Petr Torák MBE (born 8 March 1981) is a Czech-British honorary consul of the Czech Republic in the United Kingdom and a former police officer. He is of Roma origin. His police work was centred on Czech and Slovak Roma people, the issues they face, and wider questions arising from their migration to England. In 2015, Torák was appointed MBE for "services to the Roma community".

==Early life and career ==
Torák was born in Liberec in Czechoslovakia and studied at the Law Academy. In 1999, he and his parents sought asylum in the UK, after suffering violent attacks with political and racist motives. Torák initially worked as a volunteer in a solicitor's office in Southend-on-Sea.

==Police work==
Torák worked in Peterborough, a city with many recent east and central European immigrants, and his language skills (Czech, Polish, Slovak, Portuguese, English and some Russian) and cultural understanding have been commented on favourably.
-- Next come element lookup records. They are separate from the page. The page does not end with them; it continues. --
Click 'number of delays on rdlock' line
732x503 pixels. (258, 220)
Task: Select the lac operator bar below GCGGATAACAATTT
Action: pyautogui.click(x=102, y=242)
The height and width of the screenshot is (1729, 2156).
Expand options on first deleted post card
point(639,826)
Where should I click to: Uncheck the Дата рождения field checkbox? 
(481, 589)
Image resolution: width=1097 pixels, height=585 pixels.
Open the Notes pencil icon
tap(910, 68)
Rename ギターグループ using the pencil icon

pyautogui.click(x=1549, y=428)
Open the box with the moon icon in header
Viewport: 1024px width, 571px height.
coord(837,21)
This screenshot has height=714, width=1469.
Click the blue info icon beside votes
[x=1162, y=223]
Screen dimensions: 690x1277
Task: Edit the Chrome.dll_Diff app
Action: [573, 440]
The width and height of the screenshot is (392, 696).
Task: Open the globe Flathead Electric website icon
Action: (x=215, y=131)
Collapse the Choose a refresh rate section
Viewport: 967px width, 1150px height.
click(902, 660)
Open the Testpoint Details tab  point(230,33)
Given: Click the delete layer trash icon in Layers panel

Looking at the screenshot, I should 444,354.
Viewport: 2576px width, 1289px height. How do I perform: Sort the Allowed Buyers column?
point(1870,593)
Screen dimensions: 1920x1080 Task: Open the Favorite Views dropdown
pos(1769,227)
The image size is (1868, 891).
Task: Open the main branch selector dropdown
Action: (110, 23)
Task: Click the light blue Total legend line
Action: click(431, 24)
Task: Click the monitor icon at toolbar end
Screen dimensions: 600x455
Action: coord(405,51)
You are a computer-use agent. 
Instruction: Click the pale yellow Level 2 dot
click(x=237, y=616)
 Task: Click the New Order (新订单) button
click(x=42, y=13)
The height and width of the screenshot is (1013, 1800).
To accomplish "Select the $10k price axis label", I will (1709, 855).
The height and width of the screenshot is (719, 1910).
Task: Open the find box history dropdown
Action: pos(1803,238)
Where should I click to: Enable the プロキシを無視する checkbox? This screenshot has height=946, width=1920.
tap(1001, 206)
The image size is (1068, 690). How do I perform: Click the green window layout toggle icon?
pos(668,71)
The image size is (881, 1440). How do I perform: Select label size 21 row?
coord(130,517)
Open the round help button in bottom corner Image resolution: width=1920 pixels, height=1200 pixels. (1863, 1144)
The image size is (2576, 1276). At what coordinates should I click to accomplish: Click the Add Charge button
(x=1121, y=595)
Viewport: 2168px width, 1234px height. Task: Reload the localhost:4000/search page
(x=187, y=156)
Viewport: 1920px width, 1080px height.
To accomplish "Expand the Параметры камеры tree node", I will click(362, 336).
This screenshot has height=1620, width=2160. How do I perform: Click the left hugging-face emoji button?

He is a project co-ordinator in a local organisation, COMPAS, which tries to promote community cohesion and is also a trained mediator for ROMED, an EU project which trains mediators to help Roma communities communicate with local authorities.

Torák has been called on to consult with groups concerned about "modern slavery" and similar issues affecting migrants from Eastern Europe, like young women forced into sex work, and workers exploited by gangmasters. He has also been invited to participate in a meeting of the Organization for Security and Co-operation in Europe (OSCE) about Roma and Sinti "interactions with law enforcement agencies". Answering questions, he said he was "initially regarded as a "Roma police officer", but now works with all members of the community, setting an example of how the Roma community can play a role in mainstream society."

Torák is actively involved with the Gypsy Roma Traveller Police Association (GRTPA) which offers a network of support for Traveller and Romany police officers who often hide their ancestry for fear of prejudice. He is currently the Executive Director of the Association. He encouraged Roma people in the UK to consider policing as a possible career choice.

In 2015, he was given an honorary MBE (an MBE for non-Commonwealth citizens) for "services to the Roma community". In August 2019, the award was made Substantive.